On Sat, Nov 17, 2018 at 8:14 PM Sergei Meshveliani <mechvel at botik.ru> wrote:
> On Sat, 2018-11-17 at 16:54 +0000, Peter Hancock wrote:
> > On 17/11/2018 15:53, Martin Escardo wrote:
> > > If you want mathematicians to use proof assistants, you have to
> > > implement the notations they use, not the notations that computer
> > > scientists / engineers find convenient to write computer programs.
> > > Martin
> >
> > You might as well say that if you want mathematicians to use
> > type-setting software you have to implement the notations they use.
> > The mathematicians I know seem to find their way pretty well around
> LaTeX, etc,
> > for all its barbarity.
> >
> > Perhaps one can think of mathematical notation as a matter of DSLs.

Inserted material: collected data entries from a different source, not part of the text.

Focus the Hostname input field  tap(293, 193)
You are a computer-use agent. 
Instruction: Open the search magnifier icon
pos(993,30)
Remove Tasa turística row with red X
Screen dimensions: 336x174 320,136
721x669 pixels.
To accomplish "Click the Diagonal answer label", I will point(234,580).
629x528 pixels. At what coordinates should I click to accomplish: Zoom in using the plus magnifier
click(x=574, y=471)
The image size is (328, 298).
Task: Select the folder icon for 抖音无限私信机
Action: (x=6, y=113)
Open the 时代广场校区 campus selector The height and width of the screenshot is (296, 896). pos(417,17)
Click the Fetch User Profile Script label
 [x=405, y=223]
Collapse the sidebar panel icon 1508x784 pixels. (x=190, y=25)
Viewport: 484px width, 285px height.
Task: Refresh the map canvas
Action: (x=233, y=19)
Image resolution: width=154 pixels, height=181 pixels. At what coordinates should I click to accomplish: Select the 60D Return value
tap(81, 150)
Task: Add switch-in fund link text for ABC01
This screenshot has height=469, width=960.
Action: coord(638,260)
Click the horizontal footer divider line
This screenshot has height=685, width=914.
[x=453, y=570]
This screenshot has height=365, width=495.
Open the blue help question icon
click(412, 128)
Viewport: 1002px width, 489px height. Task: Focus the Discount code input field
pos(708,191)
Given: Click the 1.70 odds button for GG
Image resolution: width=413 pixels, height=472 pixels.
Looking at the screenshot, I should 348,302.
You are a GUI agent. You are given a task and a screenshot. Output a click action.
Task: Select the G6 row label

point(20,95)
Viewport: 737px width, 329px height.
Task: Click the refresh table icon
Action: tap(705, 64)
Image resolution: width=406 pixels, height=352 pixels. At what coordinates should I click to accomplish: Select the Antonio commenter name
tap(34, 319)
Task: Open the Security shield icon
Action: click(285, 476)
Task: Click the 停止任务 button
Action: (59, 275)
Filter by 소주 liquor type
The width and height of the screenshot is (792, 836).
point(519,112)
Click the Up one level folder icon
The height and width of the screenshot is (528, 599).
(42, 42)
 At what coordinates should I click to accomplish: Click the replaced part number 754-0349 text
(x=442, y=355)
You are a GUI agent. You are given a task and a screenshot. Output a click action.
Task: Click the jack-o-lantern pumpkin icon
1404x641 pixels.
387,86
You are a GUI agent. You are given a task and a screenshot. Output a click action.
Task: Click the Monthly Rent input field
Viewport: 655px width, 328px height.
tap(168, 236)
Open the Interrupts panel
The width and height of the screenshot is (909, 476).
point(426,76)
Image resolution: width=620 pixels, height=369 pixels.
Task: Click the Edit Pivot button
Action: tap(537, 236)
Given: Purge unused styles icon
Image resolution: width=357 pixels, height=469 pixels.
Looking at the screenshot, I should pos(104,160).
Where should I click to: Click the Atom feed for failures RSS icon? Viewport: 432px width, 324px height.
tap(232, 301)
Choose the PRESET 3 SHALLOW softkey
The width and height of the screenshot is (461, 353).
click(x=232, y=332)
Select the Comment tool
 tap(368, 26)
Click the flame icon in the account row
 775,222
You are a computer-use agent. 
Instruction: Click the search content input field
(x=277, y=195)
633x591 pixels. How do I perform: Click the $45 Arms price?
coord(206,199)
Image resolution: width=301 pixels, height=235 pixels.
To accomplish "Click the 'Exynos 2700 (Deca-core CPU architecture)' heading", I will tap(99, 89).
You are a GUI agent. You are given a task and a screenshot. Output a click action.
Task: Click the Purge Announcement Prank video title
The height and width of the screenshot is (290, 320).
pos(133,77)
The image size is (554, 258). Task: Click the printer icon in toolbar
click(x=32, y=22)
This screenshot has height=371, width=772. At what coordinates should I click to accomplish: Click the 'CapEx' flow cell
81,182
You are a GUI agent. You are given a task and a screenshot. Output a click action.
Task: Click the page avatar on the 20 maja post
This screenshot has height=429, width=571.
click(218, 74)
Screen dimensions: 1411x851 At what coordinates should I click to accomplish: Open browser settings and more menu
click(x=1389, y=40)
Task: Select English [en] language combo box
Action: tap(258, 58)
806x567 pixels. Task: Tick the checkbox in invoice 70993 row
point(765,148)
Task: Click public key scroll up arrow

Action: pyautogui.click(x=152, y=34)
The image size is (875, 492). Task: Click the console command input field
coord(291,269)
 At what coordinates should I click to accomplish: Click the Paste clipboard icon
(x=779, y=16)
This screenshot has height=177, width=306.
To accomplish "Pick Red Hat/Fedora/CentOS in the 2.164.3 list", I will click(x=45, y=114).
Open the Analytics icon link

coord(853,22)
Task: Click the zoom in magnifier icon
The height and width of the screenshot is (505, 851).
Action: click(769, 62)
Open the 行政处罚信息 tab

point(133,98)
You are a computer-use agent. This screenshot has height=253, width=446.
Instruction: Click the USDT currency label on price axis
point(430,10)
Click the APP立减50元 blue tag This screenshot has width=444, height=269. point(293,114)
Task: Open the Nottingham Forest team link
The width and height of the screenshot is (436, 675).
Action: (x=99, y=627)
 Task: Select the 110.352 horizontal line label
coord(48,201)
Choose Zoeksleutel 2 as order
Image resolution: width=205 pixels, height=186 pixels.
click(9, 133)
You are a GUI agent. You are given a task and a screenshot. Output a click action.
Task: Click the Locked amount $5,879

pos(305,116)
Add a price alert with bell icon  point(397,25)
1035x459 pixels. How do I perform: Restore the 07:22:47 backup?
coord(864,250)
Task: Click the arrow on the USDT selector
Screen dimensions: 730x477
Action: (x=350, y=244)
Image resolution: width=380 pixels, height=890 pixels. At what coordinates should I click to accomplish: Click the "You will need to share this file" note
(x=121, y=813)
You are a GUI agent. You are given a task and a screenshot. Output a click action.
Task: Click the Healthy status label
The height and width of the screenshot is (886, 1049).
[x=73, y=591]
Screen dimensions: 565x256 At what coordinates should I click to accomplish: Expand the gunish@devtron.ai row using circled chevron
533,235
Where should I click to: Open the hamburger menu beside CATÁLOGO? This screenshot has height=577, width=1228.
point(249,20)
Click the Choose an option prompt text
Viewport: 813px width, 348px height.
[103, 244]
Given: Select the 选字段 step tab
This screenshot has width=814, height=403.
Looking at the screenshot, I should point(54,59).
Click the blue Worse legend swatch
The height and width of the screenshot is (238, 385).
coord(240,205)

> > LaTeX is full of DSL-like apparatus for things like category theory
> diagrams, etc.
> > I think the support in Agda for equational reasoning might be
> > a nice example of a DSL.
> >
> > Is there a general definition of coercion? Is there a connection with
> identity types?
> >
> > [..]
>
> Coercion has not sense in general.
> But mathematicians (S.Lang and Van der Waerden, and many others) write
> that a group homomorphism is a map f that satisfies
> the equality
> f(xy) = f(x)f(y),
>
> that a ring homomorphism needs to satisfy
>
> f(x+y) = f(x) + f(y),
> and so on.
> These books write so, because this way it is easier to explain and to
> understand. This has been tested by thousands of professors and millions
> of students.
>
> Generally, compilers are forced to follow science (mathematics).
>
> * For example, in early days programs used numbers instead of names.
> Then they have improved.
> * They used different functions to add polynomials over integers,
> to add polynomials over rationals, over polynomial, and so on.
> Then, they have improved, and introduced generic programming -- this
> follows mathematics.
> * In mathematics, domains depend on a value, and this value can be
> computed dynamically, and a function can return a domain.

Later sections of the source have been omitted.